The task. Go through the material and pull out every line with the string "TECHNOLOGY" in it.

Extracted information.
——

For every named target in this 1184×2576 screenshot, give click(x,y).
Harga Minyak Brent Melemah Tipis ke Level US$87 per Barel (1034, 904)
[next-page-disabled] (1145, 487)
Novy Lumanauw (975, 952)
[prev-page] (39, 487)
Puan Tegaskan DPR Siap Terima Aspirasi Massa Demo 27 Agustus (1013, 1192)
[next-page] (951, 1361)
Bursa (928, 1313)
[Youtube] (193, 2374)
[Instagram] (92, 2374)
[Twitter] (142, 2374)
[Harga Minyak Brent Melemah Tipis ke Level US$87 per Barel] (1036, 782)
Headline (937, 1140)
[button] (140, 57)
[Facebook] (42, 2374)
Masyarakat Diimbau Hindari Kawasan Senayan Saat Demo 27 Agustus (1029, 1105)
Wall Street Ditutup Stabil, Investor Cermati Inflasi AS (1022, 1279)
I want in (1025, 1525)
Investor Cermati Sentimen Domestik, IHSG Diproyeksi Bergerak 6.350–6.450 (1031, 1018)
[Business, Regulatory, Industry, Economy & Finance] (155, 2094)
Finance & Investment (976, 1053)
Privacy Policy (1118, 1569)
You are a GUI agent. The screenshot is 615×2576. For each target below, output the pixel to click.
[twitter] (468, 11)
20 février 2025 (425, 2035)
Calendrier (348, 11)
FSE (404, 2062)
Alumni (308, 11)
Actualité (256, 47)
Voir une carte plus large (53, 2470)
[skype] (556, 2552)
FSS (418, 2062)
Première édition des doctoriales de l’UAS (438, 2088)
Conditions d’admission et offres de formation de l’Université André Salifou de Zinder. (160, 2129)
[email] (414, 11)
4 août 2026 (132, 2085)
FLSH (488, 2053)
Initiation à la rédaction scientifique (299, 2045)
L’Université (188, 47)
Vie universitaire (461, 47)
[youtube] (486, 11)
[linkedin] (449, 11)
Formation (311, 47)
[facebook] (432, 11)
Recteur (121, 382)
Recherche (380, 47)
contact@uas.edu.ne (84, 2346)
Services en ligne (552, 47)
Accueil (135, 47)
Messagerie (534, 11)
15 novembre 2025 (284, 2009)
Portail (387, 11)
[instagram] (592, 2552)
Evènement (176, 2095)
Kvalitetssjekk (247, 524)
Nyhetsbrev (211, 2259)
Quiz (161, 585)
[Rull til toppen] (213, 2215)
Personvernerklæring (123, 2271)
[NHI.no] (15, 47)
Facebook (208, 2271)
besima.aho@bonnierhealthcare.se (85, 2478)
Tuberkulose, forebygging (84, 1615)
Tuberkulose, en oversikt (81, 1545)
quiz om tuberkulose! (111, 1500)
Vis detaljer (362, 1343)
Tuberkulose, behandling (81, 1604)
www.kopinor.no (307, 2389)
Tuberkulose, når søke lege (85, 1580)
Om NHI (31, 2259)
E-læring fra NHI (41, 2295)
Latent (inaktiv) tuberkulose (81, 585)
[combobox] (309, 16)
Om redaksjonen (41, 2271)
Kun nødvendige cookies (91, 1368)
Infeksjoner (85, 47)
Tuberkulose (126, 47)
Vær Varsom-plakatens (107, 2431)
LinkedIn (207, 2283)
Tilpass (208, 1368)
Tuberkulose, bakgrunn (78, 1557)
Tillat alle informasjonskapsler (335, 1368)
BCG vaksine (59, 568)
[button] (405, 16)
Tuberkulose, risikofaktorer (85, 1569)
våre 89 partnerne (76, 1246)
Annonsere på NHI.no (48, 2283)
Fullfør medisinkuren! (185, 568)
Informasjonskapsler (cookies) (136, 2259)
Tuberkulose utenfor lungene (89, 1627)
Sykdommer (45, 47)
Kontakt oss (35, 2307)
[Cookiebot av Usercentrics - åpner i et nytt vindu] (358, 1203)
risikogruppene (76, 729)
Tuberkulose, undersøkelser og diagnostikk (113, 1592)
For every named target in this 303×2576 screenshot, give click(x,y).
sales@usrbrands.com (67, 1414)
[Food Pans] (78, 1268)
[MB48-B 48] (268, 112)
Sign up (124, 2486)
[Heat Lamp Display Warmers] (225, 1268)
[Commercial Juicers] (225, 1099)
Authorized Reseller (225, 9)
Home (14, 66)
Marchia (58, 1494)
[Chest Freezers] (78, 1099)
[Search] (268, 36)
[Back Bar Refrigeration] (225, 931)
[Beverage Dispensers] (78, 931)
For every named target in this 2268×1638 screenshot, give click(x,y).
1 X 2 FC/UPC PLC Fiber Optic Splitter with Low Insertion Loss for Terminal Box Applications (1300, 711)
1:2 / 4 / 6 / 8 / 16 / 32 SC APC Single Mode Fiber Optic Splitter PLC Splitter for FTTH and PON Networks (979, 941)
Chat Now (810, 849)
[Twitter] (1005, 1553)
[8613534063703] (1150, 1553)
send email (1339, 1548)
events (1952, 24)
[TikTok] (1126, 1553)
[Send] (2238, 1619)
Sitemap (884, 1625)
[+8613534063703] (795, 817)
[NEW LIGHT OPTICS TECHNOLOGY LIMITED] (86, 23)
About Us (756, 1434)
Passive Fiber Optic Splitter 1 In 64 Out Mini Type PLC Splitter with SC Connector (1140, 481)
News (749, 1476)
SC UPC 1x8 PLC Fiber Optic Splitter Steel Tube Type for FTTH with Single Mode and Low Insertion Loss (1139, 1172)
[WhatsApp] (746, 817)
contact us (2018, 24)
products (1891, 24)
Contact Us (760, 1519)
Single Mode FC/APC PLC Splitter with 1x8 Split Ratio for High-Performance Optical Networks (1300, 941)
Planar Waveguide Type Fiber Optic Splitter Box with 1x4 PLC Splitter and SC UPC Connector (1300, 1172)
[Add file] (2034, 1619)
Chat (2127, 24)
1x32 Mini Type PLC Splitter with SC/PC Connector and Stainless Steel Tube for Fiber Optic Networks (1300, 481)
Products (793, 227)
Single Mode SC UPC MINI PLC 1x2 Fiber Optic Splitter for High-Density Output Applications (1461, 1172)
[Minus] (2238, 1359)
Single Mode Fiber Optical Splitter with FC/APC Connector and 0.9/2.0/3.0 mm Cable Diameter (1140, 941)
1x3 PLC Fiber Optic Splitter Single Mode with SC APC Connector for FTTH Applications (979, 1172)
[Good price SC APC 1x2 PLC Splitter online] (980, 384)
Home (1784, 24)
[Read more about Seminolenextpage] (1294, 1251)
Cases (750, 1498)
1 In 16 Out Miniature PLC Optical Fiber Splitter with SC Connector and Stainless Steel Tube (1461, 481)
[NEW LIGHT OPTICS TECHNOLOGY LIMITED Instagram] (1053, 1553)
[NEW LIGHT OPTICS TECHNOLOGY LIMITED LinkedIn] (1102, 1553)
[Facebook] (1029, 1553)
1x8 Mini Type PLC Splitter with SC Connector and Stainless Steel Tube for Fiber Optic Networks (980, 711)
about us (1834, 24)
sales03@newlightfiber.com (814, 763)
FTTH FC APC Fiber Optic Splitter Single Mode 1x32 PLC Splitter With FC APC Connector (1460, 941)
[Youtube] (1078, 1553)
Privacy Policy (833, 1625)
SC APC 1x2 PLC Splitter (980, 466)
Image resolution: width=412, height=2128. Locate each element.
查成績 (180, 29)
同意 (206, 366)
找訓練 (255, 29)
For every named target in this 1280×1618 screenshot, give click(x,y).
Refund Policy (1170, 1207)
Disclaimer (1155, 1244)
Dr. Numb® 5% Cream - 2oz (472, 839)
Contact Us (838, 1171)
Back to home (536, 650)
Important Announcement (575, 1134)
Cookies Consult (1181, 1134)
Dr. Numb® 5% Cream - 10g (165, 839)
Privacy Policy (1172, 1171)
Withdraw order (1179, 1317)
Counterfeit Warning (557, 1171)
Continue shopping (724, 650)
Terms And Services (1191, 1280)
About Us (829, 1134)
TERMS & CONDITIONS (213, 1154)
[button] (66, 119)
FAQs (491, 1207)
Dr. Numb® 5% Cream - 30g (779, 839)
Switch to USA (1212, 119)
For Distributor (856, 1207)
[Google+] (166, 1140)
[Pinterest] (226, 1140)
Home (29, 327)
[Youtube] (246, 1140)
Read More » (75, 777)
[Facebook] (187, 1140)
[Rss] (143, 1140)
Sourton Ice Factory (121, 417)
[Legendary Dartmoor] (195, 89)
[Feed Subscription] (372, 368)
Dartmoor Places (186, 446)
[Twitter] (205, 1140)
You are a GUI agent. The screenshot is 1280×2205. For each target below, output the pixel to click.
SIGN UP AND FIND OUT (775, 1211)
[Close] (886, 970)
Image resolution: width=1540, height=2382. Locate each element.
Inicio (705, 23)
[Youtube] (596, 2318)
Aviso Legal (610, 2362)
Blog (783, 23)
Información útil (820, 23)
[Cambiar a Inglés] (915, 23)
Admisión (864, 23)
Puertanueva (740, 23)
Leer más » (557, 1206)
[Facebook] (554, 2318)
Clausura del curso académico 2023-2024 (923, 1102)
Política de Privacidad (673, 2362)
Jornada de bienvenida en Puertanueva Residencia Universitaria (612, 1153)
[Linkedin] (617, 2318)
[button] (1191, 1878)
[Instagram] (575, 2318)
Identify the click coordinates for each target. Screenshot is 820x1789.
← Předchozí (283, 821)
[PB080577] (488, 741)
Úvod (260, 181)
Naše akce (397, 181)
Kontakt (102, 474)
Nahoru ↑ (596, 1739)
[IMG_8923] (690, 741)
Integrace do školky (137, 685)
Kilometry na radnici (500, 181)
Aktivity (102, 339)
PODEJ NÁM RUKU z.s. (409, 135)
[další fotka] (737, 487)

——

Task answer.
[NEW LIGHT OPTICS TECHNOLOGY LIMITED] (86, 23)
[NEW LIGHT OPTICS TECHNOLOGY LIMITED Instagram] (1053, 1553)
[NEW LIGHT OPTICS TECHNOLOGY LIMITED LinkedIn] (1102, 1553)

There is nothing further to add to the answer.